Not really ... pull vs push parsing is more like the difference between function call-return and CPS: the control path is inverted.
In a push design the lexer is fed characters one at a time and tries incrementally to match its partial input against the recognizer set. When a valid token is identified, that token is fed to the parser which tries incrementally to match partial token sequences against its rule set. When a rule is matched, the parser executes the associated user code as is usual.
The only additional complexity vs the normal pull design is that the lexer and parser have to remember the current state of their FSM between activations. Because bison/flex FSM are table driven, in practice that amounts to just a few integer values.
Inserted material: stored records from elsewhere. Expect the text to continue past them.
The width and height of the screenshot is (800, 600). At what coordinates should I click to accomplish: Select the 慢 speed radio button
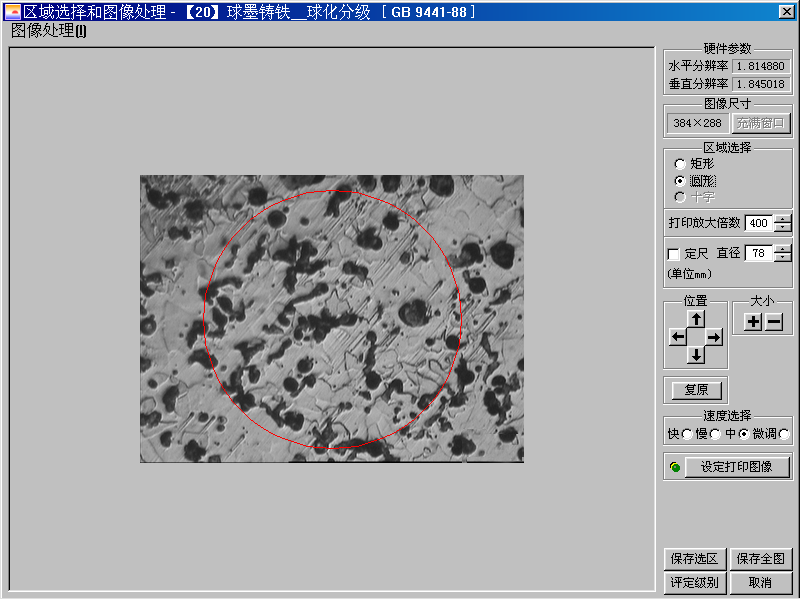[715, 434]
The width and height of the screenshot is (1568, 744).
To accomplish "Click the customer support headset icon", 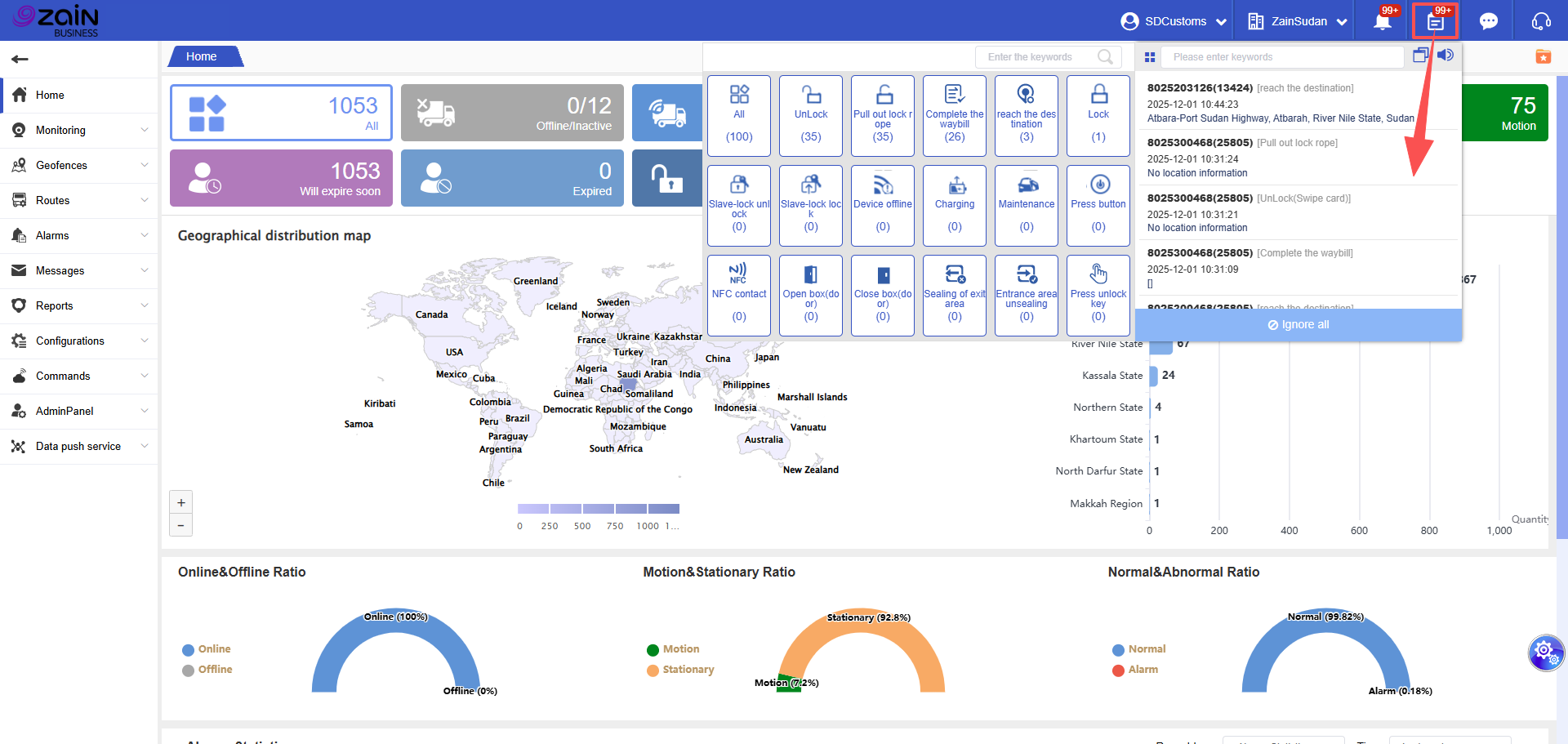I will point(1541,21).
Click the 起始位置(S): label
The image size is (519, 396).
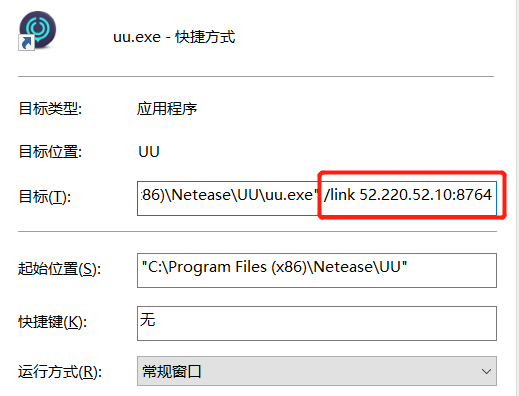59,269
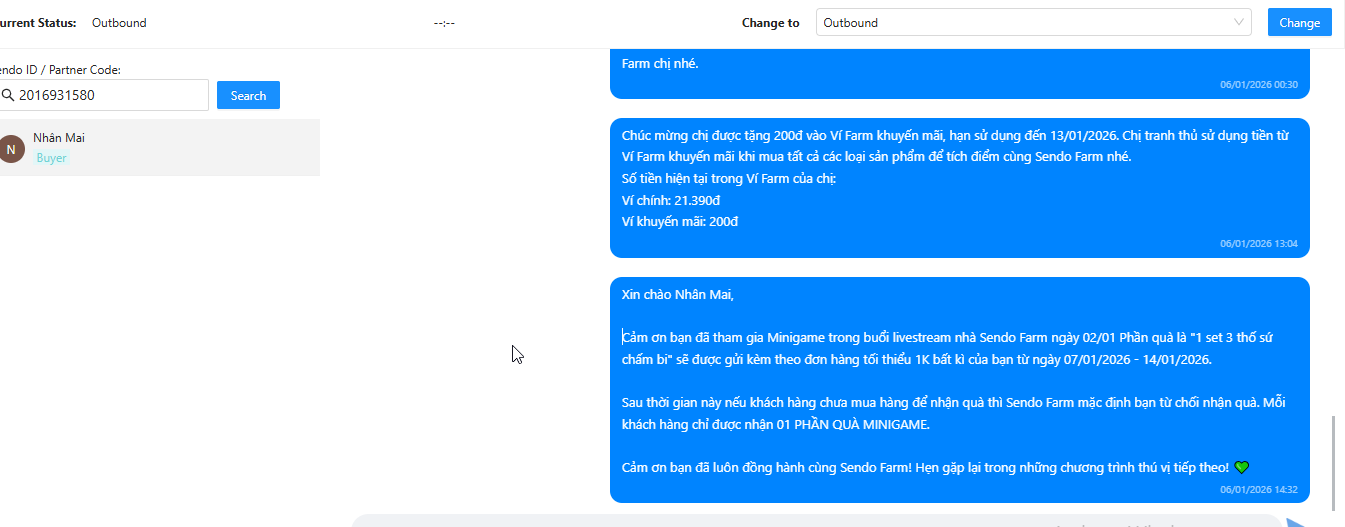1345x527 pixels.
Task: Click the "--:--" timer display
Action: click(x=444, y=23)
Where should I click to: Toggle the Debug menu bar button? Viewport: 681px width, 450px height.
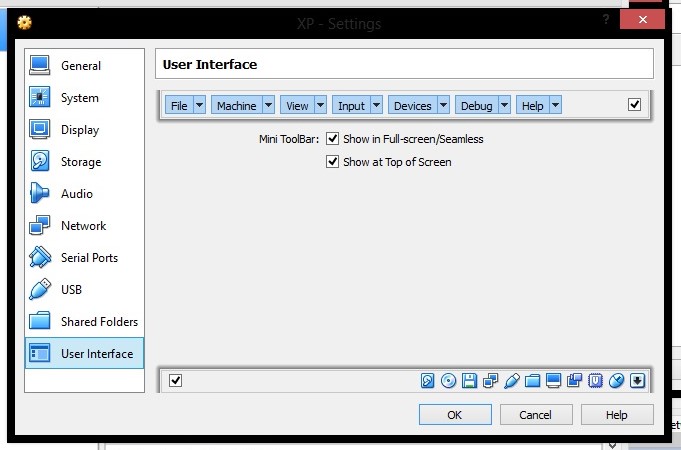476,105
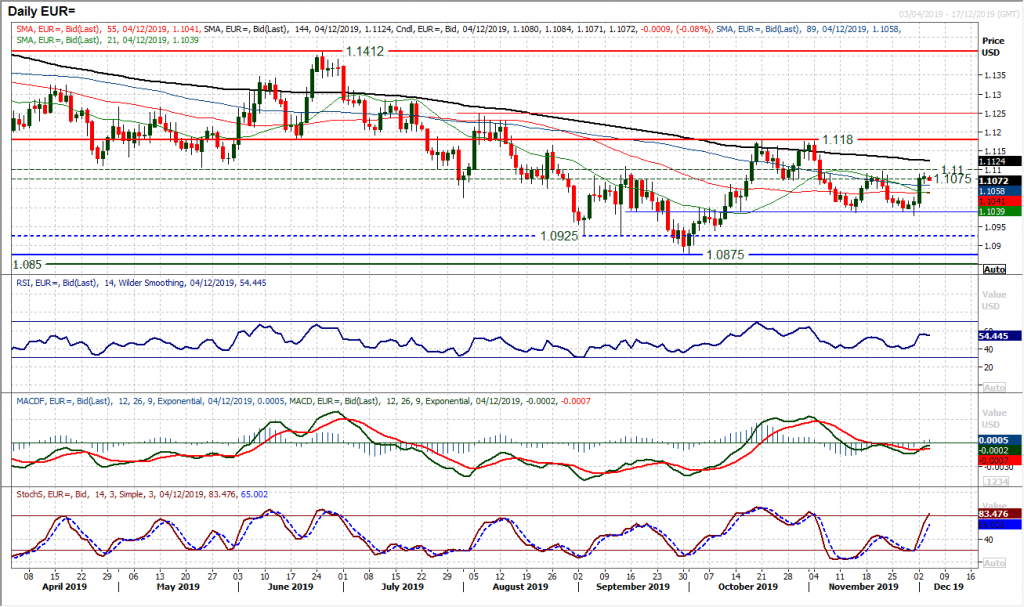Select the SMA 144 legend entry

(265, 26)
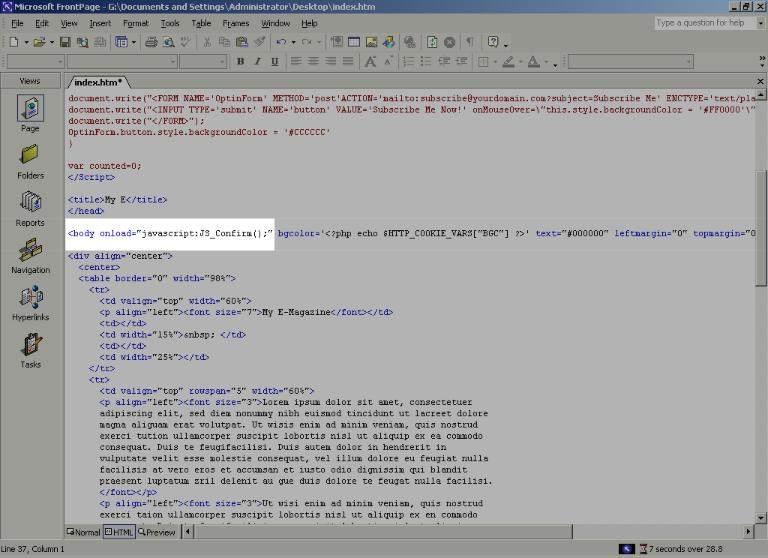The image size is (768, 558).
Task: Show the Hyperlinks view
Action: (30, 303)

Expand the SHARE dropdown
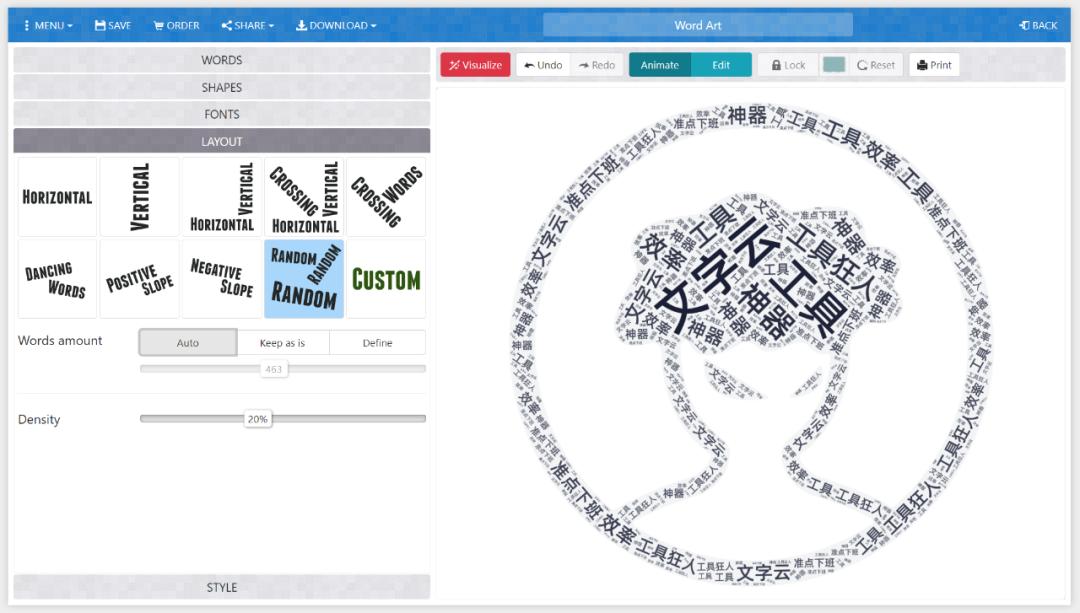(x=247, y=25)
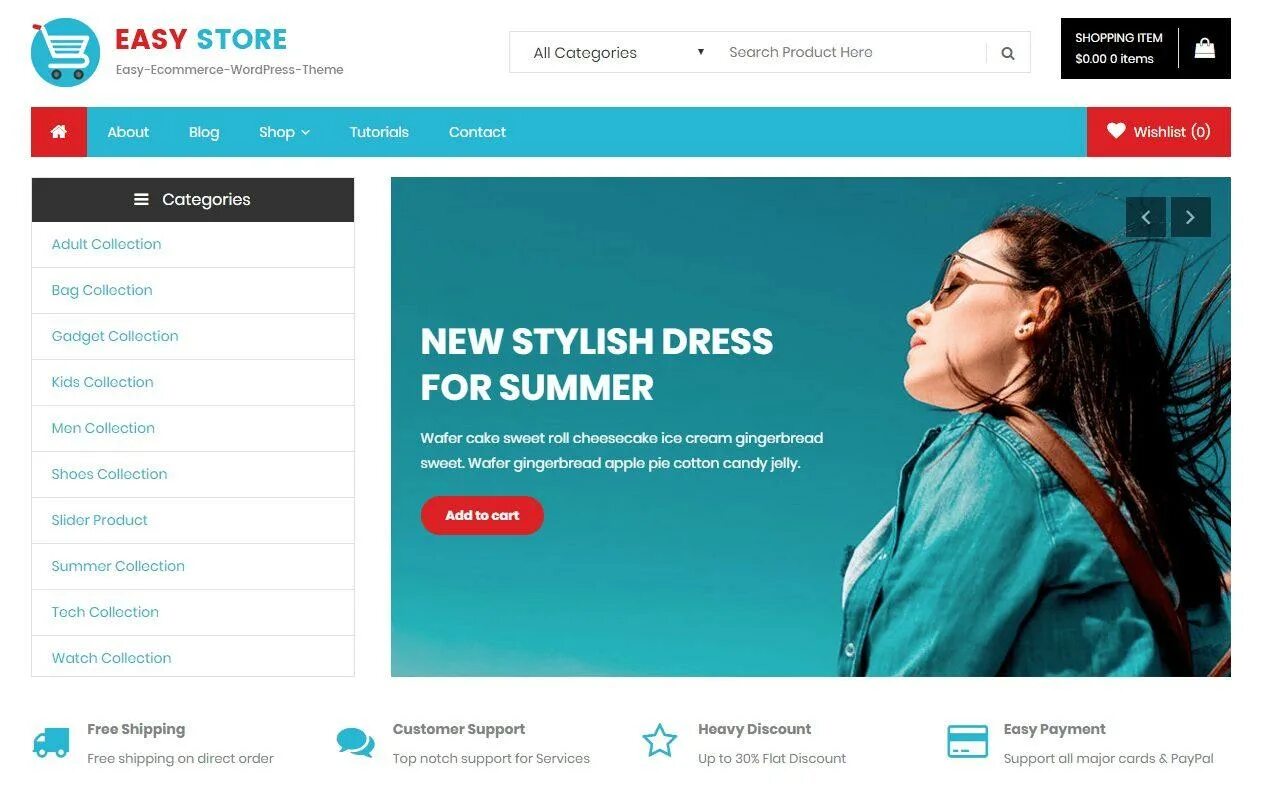Open the Watch Collection category link

[x=111, y=658]
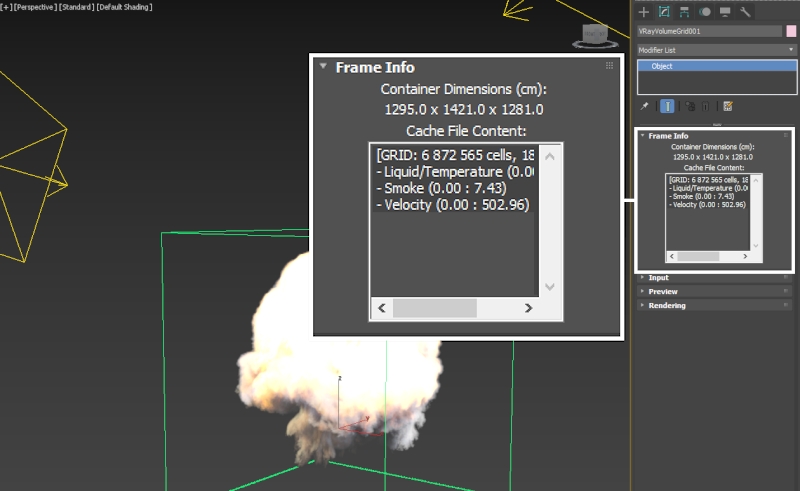Expand the Input rollout

[x=659, y=277]
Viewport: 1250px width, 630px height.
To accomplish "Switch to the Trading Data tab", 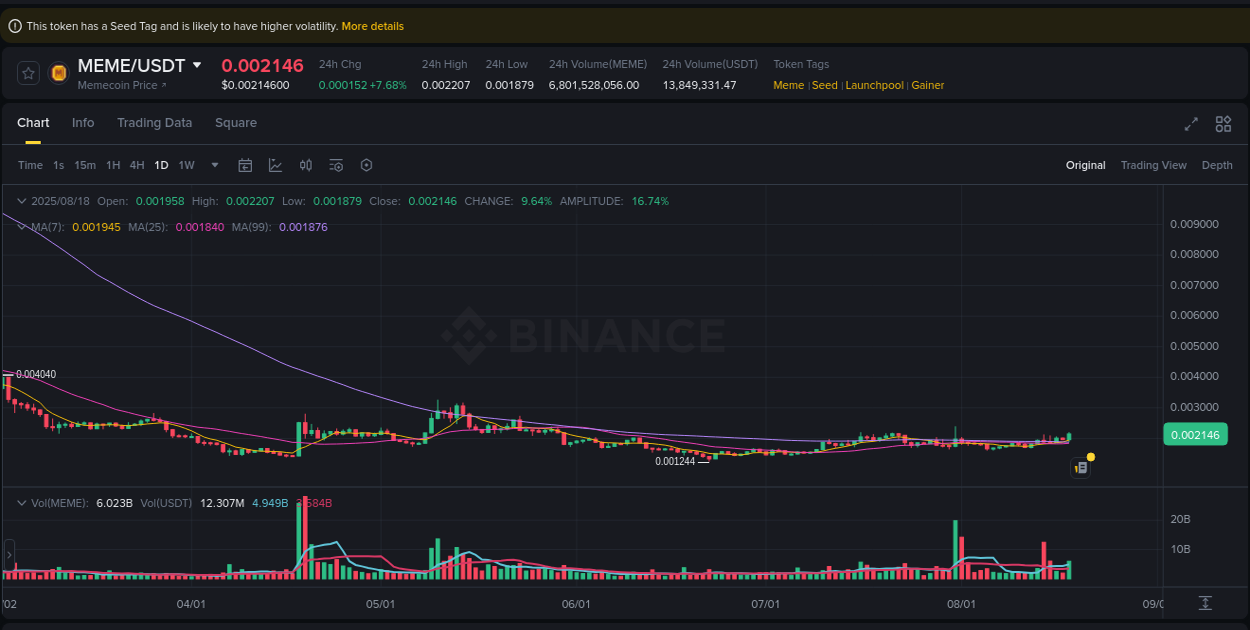I will click(154, 122).
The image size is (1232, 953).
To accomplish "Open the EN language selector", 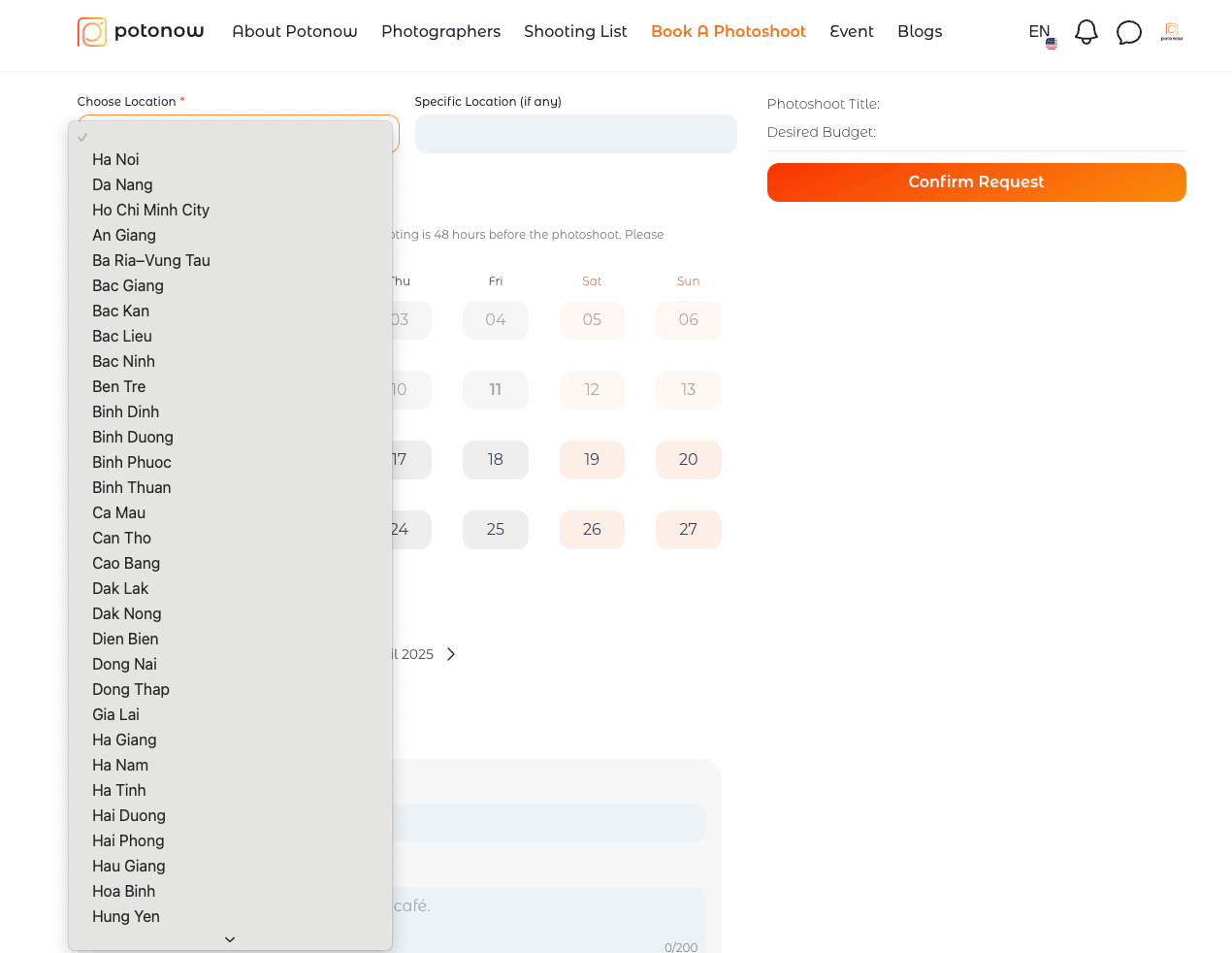I will click(x=1038, y=31).
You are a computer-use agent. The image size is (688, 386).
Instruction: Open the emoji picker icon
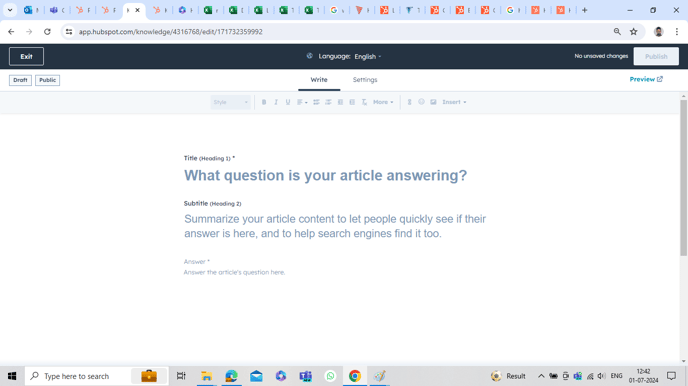tap(421, 102)
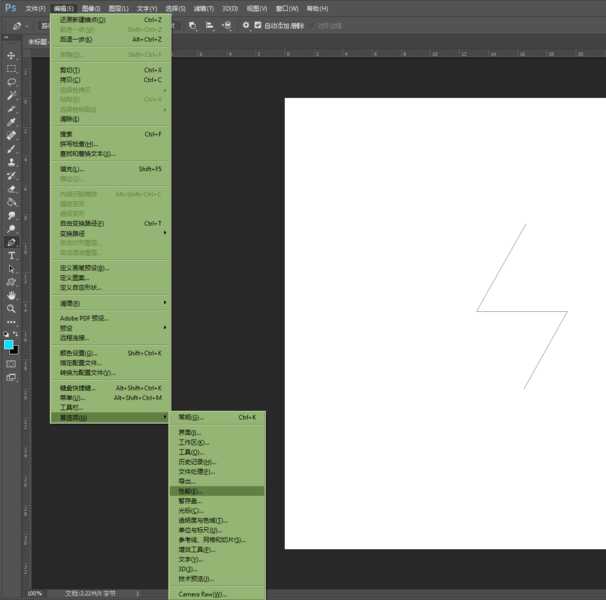Open the gear settings dropdown in options bar
The height and width of the screenshot is (600, 606).
click(x=246, y=25)
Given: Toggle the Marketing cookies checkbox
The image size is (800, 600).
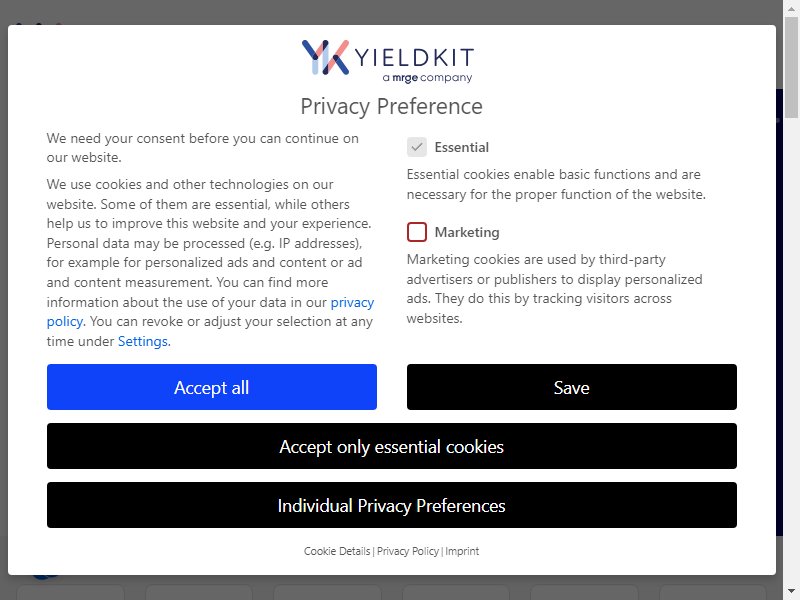Looking at the screenshot, I should [x=417, y=232].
WRT memory use, a push lexer doesn't need any character buffering at all unless it must pass a matched string on to the parser. Input stream buffering (if any) is normally done by the surrounding program code. Character strings passed from lexer to parser need to be heap allocated, but the same is generally true in pull designs. Overall the push design can use less memory.
As far as catching errors early, the lexer is essentially fed one character at a time ... if it can tell that the character is out of place for a particular recognizer context, it can signal the error immediately (either directly or by passing an error token to the parser).
Yacc and lex are severely outdated - they now are kept only for backward compatibility. Bison and flex now are standard issue on nearly every Unix/Linux system. Besides which, anyone likely to understand an LALR grammar well enough to maintain/modify the code likely already knows about them.
Unless the language[*] is simple or the target platform extremely limited, a hand-crafted parser is almost never the right way to go. Good CCG tools like bison, Yacc++, ANTLR, LLgen, etc. have sound theory behind them and their results are predictable and reproducible. For non-trival grammars, generated parsers are likely to be both smaller and faster than most people could hand craft.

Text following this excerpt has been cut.